Steve is now the the owner of a silkscreen printing and embroidery company and operates Squeegee Monkey, a chartering business that operates out of Cape Cod Bay. He bought his first ocean-faring vessel in 2002 – a Sailfish 240CC – to take friends and guests offshore for striped bass and killer sight-seeing excursions around Martha’s Vineyard. “Yeah, I loved that boat. The hull was one of the things I loved most – when we’d hit one of those waves I knew I’d have big bragging rights with my friends. They would tense up for a slam, and when it hit, it was way softer than they’d expected. They’d all look at me, stunned, and say, ‘wow, this really is a nice hull!’”

A man holds a catch in the bow of a Sailfish Boat

Nice Catch! Aboard a 240CC

Steve traded up for a Sailfish 290 CC in 2013. “The 240 was such a great boat, and I just knew that I wanted to get another Sailfish,” he says. ”I love my 290. The forward seating is so accommodating for families. And once there’s a fish on, everybody runs between the front and the back, which is the best part. There’s plenty of room in the back of the boat between the leaning post and the transom. In the 29-foot class, I don’t think any brand comes close to having that amount of room.”

a man slalom skiing

Steve Karras slalom skiing in the 90s

Having enough room to chase around prize game is important. “If I’ve got one guy on the rod fighting a tuna and another guy with a harpoon and another guy with a gaff, we’re not all tripping over each other. We’ve got plenty of room to work, and can really lean into our game,” says Steve.
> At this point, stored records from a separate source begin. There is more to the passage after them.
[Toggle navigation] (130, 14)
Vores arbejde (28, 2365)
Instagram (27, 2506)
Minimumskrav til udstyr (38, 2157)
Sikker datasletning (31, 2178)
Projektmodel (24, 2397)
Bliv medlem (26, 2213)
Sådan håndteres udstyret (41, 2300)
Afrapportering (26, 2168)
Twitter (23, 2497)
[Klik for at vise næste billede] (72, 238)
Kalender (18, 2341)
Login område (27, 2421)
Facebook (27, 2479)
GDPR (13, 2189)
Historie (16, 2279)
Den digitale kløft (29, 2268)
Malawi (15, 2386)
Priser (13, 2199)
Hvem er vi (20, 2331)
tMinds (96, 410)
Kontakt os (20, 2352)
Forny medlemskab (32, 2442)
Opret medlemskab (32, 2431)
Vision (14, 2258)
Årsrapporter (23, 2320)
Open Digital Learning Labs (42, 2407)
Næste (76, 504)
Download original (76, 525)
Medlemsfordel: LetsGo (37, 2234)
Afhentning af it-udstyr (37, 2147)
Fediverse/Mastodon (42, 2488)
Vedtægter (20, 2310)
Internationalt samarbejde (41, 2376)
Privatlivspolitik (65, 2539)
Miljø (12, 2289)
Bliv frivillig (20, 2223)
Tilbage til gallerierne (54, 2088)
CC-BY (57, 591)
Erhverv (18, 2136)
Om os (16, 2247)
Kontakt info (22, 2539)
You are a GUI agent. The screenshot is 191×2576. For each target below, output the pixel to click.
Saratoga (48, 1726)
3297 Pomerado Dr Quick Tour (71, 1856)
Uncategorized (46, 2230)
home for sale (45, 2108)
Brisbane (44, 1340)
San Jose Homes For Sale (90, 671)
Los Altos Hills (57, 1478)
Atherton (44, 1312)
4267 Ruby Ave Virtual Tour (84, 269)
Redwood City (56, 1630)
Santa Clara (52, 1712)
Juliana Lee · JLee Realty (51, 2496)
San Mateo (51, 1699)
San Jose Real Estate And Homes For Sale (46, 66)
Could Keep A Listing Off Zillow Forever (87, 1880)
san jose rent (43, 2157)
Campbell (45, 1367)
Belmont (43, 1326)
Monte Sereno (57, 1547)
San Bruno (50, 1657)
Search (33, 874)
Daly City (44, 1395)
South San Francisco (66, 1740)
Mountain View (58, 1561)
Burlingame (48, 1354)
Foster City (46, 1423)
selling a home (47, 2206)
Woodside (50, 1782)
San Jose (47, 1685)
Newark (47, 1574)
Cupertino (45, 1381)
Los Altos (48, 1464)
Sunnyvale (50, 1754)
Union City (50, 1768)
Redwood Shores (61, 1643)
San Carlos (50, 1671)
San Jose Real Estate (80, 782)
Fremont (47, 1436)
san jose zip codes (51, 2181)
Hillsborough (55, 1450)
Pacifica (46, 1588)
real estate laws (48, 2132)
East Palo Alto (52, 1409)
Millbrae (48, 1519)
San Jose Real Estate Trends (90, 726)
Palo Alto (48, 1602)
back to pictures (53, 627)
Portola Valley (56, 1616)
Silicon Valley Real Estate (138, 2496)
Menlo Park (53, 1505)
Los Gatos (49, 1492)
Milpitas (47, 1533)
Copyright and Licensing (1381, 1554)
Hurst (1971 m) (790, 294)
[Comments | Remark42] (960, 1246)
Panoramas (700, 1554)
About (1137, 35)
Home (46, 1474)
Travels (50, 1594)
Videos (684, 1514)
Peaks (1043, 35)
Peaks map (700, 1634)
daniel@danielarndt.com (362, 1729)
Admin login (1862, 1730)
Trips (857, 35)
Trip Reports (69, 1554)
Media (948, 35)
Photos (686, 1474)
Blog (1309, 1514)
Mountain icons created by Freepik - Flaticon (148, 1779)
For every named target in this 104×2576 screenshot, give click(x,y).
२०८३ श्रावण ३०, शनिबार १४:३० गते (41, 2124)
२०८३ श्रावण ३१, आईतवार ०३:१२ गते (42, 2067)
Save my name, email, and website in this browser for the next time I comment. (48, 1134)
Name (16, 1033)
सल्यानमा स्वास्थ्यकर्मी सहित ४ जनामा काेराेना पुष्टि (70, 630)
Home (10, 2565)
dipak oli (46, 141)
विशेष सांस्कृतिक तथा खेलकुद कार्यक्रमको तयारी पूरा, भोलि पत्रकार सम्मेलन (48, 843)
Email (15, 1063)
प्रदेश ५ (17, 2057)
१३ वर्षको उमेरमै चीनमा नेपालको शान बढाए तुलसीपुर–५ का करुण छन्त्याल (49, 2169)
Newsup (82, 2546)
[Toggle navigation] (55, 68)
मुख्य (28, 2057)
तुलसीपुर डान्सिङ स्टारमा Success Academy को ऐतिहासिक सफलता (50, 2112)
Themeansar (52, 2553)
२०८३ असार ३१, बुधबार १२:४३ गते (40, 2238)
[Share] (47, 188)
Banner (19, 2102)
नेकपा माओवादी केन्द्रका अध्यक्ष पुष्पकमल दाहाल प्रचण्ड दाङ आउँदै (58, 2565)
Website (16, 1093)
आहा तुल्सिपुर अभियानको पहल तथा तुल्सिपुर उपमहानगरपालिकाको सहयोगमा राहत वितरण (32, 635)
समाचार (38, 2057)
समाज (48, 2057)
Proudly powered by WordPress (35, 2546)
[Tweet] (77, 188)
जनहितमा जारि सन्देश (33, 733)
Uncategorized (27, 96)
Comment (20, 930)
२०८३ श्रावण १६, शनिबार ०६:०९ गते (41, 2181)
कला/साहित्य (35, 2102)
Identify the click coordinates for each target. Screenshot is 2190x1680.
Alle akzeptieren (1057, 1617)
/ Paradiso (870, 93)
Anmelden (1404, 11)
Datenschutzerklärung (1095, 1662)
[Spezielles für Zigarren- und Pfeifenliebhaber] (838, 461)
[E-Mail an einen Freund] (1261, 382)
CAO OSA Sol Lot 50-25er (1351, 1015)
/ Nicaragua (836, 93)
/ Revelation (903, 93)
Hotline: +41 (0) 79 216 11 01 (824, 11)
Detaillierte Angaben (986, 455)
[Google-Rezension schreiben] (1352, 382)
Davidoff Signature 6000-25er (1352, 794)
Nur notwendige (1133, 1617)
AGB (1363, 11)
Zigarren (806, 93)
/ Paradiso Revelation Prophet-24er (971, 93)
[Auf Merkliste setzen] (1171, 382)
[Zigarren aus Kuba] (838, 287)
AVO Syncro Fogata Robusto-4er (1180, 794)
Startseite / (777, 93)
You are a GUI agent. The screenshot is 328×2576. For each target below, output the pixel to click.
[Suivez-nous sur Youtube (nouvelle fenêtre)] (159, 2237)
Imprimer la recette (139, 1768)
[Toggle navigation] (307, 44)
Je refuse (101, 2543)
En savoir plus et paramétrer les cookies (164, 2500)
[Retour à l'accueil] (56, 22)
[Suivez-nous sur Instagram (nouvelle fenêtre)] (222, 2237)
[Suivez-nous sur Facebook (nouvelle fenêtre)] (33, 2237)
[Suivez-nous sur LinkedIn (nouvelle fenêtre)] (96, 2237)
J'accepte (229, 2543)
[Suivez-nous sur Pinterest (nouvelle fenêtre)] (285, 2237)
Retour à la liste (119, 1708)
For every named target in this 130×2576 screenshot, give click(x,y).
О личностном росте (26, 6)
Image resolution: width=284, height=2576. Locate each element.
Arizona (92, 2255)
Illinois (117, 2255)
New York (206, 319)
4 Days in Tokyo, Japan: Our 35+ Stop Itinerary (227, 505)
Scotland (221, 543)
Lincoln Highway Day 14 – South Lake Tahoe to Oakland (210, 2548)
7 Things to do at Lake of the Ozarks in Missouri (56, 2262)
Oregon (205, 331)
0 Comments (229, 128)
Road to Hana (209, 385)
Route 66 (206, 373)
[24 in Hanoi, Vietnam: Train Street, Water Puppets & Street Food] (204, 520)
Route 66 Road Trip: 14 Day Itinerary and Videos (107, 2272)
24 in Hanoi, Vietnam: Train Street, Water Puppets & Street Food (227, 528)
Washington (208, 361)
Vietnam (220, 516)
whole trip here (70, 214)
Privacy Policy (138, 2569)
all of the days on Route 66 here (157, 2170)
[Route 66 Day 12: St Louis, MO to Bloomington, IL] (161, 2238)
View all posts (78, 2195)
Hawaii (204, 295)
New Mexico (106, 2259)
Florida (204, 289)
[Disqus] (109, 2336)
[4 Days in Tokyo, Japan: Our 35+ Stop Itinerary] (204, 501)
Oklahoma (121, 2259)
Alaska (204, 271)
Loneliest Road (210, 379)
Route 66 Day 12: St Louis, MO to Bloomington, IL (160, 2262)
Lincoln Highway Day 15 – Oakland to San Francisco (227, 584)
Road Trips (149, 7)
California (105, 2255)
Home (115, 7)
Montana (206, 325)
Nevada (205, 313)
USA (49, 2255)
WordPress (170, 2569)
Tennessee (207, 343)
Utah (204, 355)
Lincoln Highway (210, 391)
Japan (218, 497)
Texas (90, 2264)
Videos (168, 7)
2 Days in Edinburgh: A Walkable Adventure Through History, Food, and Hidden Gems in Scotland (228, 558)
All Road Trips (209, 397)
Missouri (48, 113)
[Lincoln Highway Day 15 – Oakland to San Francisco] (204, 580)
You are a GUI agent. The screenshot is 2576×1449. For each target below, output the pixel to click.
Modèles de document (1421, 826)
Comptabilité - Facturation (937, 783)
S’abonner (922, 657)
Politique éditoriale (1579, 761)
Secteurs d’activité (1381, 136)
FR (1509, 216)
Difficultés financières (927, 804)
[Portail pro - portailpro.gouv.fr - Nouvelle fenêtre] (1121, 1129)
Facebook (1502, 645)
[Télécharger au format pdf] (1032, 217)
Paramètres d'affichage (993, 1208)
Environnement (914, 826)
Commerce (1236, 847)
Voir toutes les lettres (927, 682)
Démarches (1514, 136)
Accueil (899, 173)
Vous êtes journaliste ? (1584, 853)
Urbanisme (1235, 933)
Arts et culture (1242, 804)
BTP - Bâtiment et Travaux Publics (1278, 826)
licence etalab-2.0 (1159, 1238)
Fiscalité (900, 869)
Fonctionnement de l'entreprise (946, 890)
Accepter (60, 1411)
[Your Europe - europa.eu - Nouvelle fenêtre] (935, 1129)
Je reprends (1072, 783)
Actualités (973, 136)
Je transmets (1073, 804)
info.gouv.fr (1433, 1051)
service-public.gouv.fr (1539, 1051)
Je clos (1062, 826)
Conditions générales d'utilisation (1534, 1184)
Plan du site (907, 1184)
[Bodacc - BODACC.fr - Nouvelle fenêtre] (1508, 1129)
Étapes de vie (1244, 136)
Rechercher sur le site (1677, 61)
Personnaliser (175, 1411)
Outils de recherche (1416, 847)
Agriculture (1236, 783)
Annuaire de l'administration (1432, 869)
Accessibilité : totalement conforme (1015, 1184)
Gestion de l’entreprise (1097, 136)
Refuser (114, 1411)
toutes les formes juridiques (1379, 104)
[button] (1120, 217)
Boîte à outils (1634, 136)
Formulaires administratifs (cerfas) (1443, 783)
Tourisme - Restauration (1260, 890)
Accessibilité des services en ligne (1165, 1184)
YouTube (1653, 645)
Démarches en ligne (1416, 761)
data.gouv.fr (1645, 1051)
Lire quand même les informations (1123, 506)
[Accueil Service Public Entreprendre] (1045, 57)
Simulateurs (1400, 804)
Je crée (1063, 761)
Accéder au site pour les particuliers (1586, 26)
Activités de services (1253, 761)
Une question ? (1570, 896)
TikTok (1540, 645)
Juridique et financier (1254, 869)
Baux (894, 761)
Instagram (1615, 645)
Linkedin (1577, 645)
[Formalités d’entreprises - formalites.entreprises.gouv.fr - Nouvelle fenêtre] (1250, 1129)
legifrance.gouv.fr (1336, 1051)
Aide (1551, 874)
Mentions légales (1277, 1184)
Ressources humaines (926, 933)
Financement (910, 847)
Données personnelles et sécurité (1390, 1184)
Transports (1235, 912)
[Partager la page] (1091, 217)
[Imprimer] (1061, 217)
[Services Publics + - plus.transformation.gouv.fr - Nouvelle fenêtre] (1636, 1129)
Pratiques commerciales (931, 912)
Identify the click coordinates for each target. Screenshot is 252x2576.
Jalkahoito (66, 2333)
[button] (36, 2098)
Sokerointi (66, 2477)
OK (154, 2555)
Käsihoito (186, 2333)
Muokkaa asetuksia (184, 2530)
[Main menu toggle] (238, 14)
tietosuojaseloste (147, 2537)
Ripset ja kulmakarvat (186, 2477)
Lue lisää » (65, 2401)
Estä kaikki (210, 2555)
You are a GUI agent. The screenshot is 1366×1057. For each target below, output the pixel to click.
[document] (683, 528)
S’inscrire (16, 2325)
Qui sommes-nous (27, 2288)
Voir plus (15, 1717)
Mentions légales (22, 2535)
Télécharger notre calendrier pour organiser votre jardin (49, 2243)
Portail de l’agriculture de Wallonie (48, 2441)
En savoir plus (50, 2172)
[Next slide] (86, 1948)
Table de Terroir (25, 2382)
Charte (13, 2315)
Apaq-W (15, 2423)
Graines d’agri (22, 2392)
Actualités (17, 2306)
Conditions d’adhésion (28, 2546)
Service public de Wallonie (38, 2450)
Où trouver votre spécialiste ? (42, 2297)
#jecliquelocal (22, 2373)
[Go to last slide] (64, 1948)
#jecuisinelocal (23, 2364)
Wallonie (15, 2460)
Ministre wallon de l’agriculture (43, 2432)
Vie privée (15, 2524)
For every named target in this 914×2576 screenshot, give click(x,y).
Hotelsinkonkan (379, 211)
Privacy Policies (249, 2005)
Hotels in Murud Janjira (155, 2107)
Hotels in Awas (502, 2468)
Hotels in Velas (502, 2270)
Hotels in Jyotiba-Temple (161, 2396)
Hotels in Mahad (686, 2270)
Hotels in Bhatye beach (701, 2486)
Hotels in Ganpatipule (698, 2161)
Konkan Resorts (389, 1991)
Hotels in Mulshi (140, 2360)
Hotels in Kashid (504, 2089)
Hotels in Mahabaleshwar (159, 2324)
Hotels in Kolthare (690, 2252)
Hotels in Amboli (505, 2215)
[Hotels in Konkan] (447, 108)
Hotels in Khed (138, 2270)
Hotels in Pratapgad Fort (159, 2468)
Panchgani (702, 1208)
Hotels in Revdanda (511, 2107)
Deep cockpits and gunnel walls are also important. “You don’t have to worry about kids being on board leaning against the gunnels [on a Sailfish center console]. There is a good, high wall for them to lean up against, and toe rails underneath that help hold their feet.”

a man in a tuna fishing boat in the 40s

Steve’s Dad Tuna Fishing

Steve splits his time on his Sailfish between charters, tournaments and pleasure boating when he’s not out by himself chasing bluefin (or dreaming of it). He loves the local ecosystem, too, and cruising quietly through it. “We’re fortunate up here to have a lot of dolphins and whales and sea turtles and the ocean sunfish, or Mola Molas. And seeing the Cape from the water is such a unique perspective, looking back at those beautiful beaches.”

We are pretty sure Steve’s birthstone is a seashell. “When I go out off of Cape Cod’s national seashore, all I see is water and sand and dunes. There are no buildings, no cars to look at. It’s just white sand beach and dunes and the water. And every time I’m out there, I say, ‘I am so lucky’.”

To have a center console is, truly, to be lucky. For all of us who have water in our blood, there has been no other way to survive if not for the water. “Ever since I was a kid I’ve been on or in the water, and I couldn’t imagine not. It’s where I was meant to be. If I’m not working, it’s where I want to be.”

A life of boating is truly one that is well lived. Especially when it culminates in a Sailfish center console.